Dein Ansatz ist schon interessant, aber igendwas läuft noch falsch mit dem bookmark via firefox. Deine website quetsch sich in die linke bookmark liste, das wird user nicht efreuen,

Aber das Problem mit Deine website als startseite im browser genierieren klappt auch nicht!


----------



## Cusco (6. August 2007)

sallatry hat gesagt.:


> Dein Ansatz ist schon interessant, aber igendwas läuft noch falsch mit dem bookmark via firefox. Deine website quetsch sich in die linke bookmark liste, das wird user nicht efreuen,
> 
> Aber das Problem mit Deine website als startseite im browser genierieren klappt auch nicht!

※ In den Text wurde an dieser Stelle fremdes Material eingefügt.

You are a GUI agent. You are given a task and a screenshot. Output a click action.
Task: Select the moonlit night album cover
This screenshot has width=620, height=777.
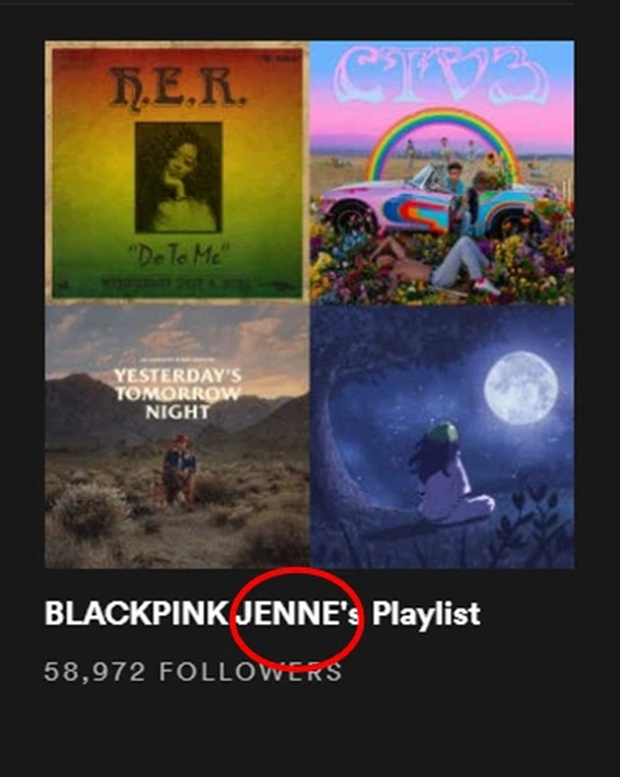(442, 436)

Wie was linke liste?  Und Startseite anlegen ist gar nicht auf der Seite es geht nur um die Favoriten, Startseite würde finde ich auch zu weit gehen


----------



## DunklerEngel (28. Oktober 2007)

Hallo zusammen,
ich habe ein ähnliches Problem:

Nach Hinzufügen der Seite unter den Lesezeichen vom Firefox und erneutem Aufruf der Seite wird die Seite zum einen in der linken Seite nur zur Hälfte angezeigt und das Lesezeichen erscheint oben in der Sidebar des FF.

Ich habe mich nun schon fast tot gegoogelt, auch versucht, das Script zu ändern, aber ich komme einfach nicht auf die Lösung.

Hat jemand mittlerweile noch eine Idee? Die Seite mit den Münzauktionen habe ich auch besucht und getestet, auch dort besteht das Problem

Greetz
Engel


----------